§ TASK OBJECTIVE
Reproduce the section of the listing that begins at the line containing "Open the 荷兰 team name" and finishes at the line containing "Click the Libellé field label". Include both end lines and nothing beyond them.
START RECORDS SHOWN
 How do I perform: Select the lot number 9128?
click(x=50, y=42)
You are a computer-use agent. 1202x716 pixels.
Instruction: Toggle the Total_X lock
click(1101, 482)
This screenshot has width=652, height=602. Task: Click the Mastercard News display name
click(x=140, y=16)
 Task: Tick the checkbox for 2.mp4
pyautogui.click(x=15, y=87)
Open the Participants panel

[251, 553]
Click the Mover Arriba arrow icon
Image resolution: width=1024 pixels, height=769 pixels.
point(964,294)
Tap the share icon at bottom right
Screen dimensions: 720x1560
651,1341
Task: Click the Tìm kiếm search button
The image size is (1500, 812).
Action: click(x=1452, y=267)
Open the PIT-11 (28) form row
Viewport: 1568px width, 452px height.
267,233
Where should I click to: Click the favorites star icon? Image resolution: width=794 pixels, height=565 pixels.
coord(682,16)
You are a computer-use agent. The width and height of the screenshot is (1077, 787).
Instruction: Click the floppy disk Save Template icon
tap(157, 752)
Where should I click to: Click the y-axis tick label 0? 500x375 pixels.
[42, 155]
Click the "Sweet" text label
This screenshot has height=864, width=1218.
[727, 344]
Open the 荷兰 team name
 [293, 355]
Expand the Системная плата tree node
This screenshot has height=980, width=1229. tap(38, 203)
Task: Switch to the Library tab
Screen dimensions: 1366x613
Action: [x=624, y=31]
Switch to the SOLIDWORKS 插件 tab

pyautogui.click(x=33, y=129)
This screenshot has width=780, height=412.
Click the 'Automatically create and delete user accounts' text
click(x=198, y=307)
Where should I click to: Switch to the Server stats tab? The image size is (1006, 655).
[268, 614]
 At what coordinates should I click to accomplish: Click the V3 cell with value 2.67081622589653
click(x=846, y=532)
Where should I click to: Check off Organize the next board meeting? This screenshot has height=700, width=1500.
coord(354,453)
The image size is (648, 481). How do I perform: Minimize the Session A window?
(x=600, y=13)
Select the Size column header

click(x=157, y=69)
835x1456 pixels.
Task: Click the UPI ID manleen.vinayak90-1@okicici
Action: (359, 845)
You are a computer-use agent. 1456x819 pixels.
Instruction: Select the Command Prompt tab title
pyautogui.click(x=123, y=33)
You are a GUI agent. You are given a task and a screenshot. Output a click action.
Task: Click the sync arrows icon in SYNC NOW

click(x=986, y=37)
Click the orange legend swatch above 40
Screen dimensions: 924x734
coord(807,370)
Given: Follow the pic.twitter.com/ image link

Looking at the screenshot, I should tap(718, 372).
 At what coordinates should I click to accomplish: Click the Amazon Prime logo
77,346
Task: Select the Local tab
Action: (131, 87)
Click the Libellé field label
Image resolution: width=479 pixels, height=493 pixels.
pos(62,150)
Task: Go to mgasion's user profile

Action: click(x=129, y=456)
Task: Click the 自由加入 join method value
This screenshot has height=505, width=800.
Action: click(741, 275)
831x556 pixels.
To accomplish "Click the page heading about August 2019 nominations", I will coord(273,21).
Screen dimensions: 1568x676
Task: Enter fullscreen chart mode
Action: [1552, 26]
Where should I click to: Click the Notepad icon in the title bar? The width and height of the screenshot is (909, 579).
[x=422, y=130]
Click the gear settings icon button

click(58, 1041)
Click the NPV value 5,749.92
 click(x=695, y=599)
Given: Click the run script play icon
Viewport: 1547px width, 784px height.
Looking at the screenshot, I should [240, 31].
END RECORDS SHOWN
§ EXERCISE OUTPUT
Open the 荷兰 team name
 [293, 355]
Expand the Системная плата tree node
This screenshot has height=980, width=1229. tap(38, 203)
Task: Switch to the Library tab
Screen dimensions: 1366x613
Action: [x=624, y=31]
Switch to the SOLIDWORKS 插件 tab

pyautogui.click(x=33, y=129)
This screenshot has width=780, height=412.
Click the 'Automatically create and delete user accounts' text
click(x=198, y=307)
Where should I click to: Switch to the Server stats tab? The image size is (1006, 655).
[268, 614]
 At what coordinates should I click to accomplish: Click the V3 cell with value 2.67081622589653
click(x=846, y=532)
Where should I click to: Check off Organize the next board meeting? This screenshot has height=700, width=1500.
coord(354,453)
The image size is (648, 481). How do I perform: Minimize the Session A window?
(x=600, y=13)
Select the Size column header

click(x=157, y=69)
835x1456 pixels.
Task: Click the UPI ID manleen.vinayak90-1@okicici
Action: (359, 845)
You are a computer-use agent. 1456x819 pixels.
Instruction: Select the Command Prompt tab title
pyautogui.click(x=123, y=33)
You are a GUI agent. You are given a task and a screenshot. Output a click action.
Task: Click the sync arrows icon in SYNC NOW

click(x=986, y=37)
Click the orange legend swatch above 40
Screen dimensions: 924x734
coord(807,370)
Given: Follow the pic.twitter.com/ image link

Looking at the screenshot, I should tap(718, 372).
 At what coordinates should I click to accomplish: Click the Amazon Prime logo
77,346
Task: Select the Local tab
Action: (131, 87)
Click the Libellé field label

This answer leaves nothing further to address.